Bürgermeister Hans-Peter Heikens und die SPD/FDP-Mehrheitsgruppe im Gemeinderat wollen auf dem alten Ziegeleigelände in Jemgum ein neues Rathaus bauen. Der Rathaus-Bau ist „Dreh- und Angelpunkt“ (Heikens) eines „städtebaulichen Projekts“, für das Fördergelder eingeworben werden sollen (für die allerdings ein Eigenanteil in Höhe von vermutlich ein bis zwei Millionen Euro nötig ist). Vorgestellt wurde das Vorhaben in zwei Sitzungen des Ausschusses für Raumplanung am 14. September (nicht-öffentlich) und 15. September 2020 (öffentlich). Mehrheitlich wurde die Planung dieses Vorhabens in Auftrag gegeben.

Die Fraktion Jemgum 21 begrüßt ausdrücklich, dass für das alte Ziegeleigelände eine Entwicklungsmöglichkeit gesucht wird. Hier allerdings nun ein Rathaus planen zu wollen, halten wir für falsch. Unsere Vorstellung ist es, auf diesem Gelände mitten im Dorf ein Modellprojekt für soziales Mehrgenerationen-Wohnen zu entwickeln.

So soll die Perspektive für das Ziegelei-Quartier aussehen. Umstritten ist, ob hier auch ein neues Rathaus gebaut werden soll (zum Vergrößern anklicken).

Unsere Argumente gegen einen Rathausbau auf dem Ziegeleigelände:

1) Das ehemalige Ziegeleigelände sowie sein Umfeld stellen eine attraktive Lage im Dorfkern dar. Dieses „Filetstück“ sollte nicht durch den Bau eines Verwaltungsgebäudes „verschwendet“ werden. Es sollte vor allem Möglichkeiten für seniorengerechtes und soziales Wohnen für Einwohner der Gemeinde schaffen.
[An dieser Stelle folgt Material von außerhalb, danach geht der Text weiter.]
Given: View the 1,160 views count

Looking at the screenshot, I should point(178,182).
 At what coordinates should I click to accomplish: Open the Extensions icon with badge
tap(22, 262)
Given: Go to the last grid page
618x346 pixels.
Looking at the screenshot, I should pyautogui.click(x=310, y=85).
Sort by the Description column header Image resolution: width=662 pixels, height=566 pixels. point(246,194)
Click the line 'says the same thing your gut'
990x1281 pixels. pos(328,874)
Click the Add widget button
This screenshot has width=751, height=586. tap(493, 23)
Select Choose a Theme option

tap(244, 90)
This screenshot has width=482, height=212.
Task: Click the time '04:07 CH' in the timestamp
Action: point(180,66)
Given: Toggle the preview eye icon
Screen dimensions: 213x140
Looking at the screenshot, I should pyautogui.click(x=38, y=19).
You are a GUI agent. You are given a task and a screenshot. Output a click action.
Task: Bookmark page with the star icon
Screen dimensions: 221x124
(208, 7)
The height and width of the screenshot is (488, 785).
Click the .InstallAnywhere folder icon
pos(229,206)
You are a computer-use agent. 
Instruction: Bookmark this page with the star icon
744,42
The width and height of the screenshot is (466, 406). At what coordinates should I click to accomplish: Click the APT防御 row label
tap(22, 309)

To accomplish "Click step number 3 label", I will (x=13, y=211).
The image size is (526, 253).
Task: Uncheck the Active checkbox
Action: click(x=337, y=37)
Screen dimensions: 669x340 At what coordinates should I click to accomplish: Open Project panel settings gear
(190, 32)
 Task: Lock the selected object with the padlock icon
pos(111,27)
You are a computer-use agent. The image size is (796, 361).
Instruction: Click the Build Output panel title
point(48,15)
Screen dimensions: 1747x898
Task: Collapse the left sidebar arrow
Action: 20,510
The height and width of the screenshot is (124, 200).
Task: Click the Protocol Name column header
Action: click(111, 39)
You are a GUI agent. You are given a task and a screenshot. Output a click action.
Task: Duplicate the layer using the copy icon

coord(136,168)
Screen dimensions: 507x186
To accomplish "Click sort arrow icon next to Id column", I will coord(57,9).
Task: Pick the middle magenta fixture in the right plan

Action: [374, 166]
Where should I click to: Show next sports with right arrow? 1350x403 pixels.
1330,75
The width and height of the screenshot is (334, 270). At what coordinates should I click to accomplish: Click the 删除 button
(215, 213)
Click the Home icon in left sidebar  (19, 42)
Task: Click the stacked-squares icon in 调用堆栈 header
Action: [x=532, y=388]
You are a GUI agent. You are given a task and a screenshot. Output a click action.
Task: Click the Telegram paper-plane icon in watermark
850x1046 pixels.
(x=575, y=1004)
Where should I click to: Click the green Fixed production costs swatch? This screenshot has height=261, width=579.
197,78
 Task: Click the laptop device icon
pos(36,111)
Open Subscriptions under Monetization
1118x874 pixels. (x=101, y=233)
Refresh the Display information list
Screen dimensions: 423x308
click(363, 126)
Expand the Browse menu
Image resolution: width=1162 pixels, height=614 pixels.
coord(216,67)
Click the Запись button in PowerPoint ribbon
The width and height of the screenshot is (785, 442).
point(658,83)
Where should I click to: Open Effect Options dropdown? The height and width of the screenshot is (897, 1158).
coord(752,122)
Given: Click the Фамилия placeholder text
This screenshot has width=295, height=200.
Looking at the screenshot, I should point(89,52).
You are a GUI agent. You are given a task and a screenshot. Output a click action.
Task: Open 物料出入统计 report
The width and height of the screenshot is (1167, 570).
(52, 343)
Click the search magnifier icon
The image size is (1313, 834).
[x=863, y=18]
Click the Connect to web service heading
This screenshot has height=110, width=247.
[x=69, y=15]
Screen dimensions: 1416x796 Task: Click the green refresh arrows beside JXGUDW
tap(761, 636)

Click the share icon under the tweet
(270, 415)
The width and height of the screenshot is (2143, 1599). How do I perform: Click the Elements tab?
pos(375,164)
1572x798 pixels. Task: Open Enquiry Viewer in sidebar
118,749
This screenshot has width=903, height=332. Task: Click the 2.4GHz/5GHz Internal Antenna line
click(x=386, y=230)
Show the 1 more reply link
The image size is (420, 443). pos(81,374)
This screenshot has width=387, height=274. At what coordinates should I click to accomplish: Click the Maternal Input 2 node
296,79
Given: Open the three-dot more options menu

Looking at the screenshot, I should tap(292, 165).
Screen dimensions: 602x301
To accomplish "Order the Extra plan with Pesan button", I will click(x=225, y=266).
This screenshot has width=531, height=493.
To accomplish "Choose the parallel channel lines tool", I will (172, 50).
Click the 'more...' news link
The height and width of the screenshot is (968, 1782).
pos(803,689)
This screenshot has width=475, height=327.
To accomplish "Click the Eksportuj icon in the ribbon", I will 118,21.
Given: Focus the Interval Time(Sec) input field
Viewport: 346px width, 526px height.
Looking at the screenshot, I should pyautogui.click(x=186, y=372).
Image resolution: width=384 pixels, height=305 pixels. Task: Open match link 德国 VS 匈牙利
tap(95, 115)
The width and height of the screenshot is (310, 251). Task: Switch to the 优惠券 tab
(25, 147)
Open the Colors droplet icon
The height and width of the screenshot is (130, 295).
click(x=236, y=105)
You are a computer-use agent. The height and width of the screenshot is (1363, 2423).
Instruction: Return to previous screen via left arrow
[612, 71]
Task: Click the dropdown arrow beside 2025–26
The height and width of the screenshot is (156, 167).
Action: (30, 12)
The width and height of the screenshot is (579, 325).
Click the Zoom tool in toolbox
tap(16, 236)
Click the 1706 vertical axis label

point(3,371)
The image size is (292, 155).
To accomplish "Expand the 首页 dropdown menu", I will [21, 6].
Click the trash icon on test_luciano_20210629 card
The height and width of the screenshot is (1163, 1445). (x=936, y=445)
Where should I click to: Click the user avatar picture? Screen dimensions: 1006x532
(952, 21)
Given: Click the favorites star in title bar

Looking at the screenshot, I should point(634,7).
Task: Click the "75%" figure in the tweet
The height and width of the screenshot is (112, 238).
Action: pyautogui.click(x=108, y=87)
2) Der Neubau eines Rathauses hat keine Priorität in der Dorfentwicklung Jemgums. Vor zwei Jahren wurde von Verwaltung und Rat eine „Arbeitsgruppe Rathaus“ eingesetzt. Die zuletzt getroffene Vereinbarung dieser Arbeitsgruppe im Juni 2019 war es, dass der Bürgermeister mehr Informationen dazu vorlegen soll, welche Perspektiven es für die Räumlichkeiten der Verwaltung gibt (z.B. hinsichtlich Sanierung des jetzigen Rathauses).

3) Für die Beantragung von Fördergeldern zur Dorfentwickung ist ein Rathaus sehr ungünstig, da die Förderung von Rathäusern nicht zu den Kriterien solcher Förderprogramme passt. Ein Antrag mit unserer Projektidee hätte wesentlich bessere Chancen (wg. inhaltlicher Förderkriterien, aber auch im Blick auf eine Antragssumme, die dann vor allem auf den Grundstückserwerb und die Schaffung der Infrastruktur abzielen würde, d.h. deutlich realistischer wäre). Das heißt: Mit dem „Rathaus-Antrag“ verpassen wir die Chance, Gelder für den Ankauf des Ziegeleigeländes einzuwerben.

4) Das Vorhaben darf die Verschuldung der Gemeinde nicht einfach für „konsumptive“ Zwecke hochtreiben. Darunter versteht man Kredite, die für Dinge verwendet werden, aus denen sich keine Einnahmen zur Rückzahlung der Kredite erzielen lassen. Ein Rathausbau wäre ein solcher Verwendungszweck. Kredite müssen „investiv“ sein. Unser Vorschlag setzt auf Wohnbebauung, durch die eine Refinanzierung ermöglicht wird.

5) Der jetzige Standort des Rathauses sollte nicht aufgegeben werden. Das Rathaus ist der Sitz der Verwaltung für die ganze Gemeinde, nicht nur für den Ort Jemgum. Nicht nur in puncto Erreichbarkeit ist der Standort an der Hauptstraße besser. Der aktuelle Standort spiegelt auch symbolisch die Zuständigkeit für die gesamte Gemeinde.